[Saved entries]
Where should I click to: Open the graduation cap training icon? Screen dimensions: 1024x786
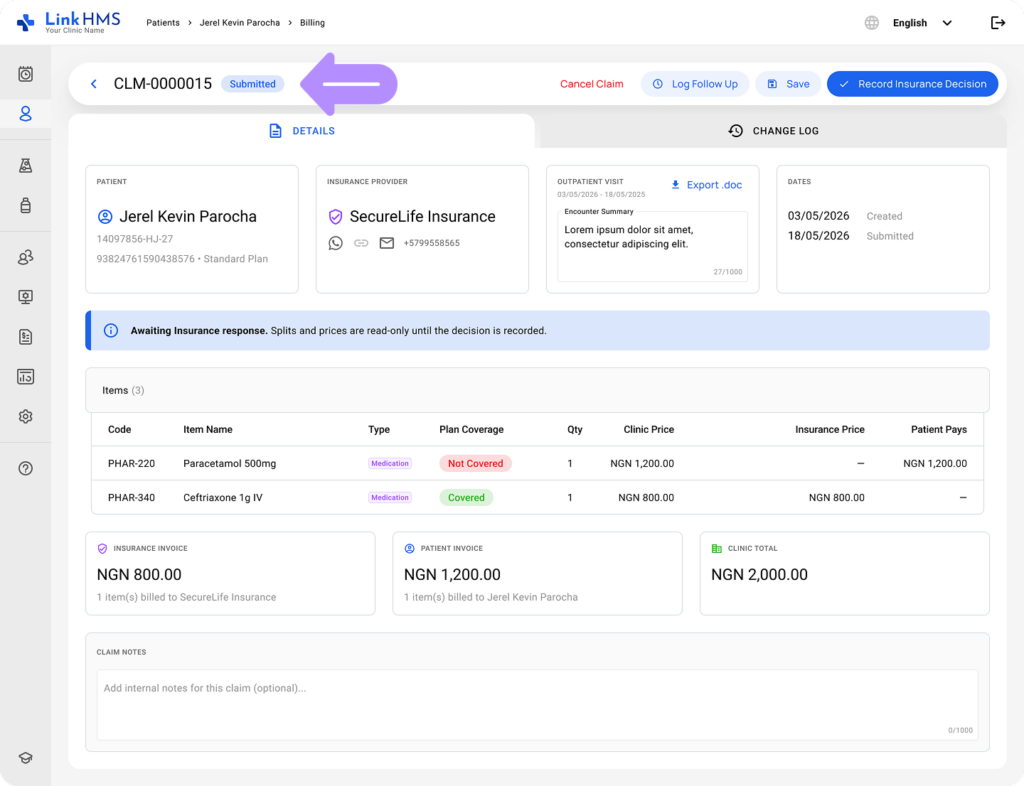[x=25, y=758]
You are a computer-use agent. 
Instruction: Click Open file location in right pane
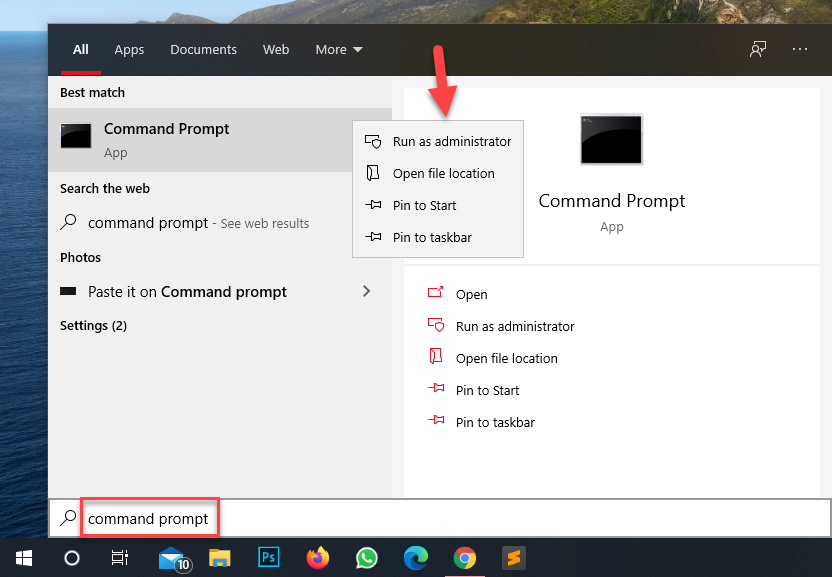tap(506, 358)
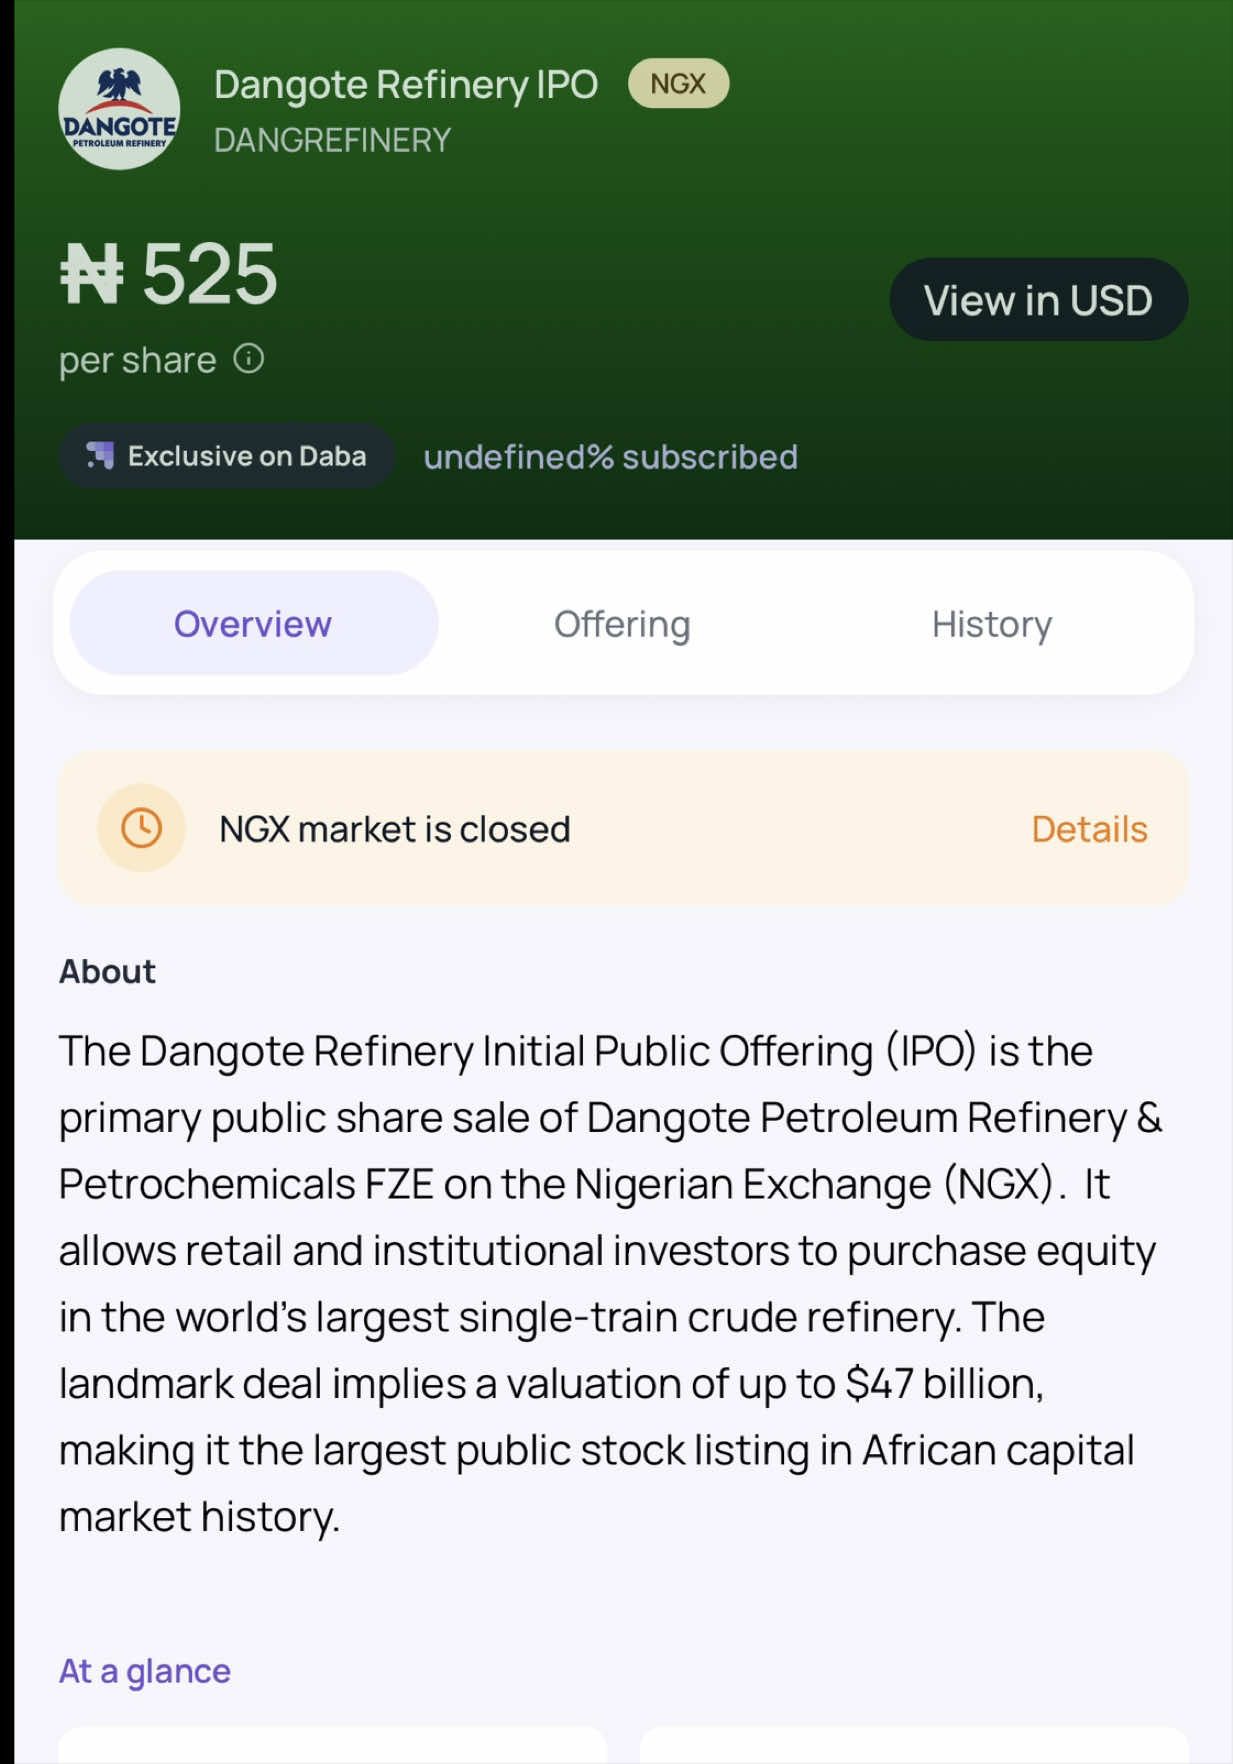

• **How to complete this task**
For every entry above, please output the text exactly and leave any picture behind.

• **Response to the task**
Where should I click to: Open the graduation cap training icon? Screen dimensions: 1024x786
[x=25, y=758]
You are a computer-use agent. 
Instruction: Click Open file location in right pane
tap(506, 358)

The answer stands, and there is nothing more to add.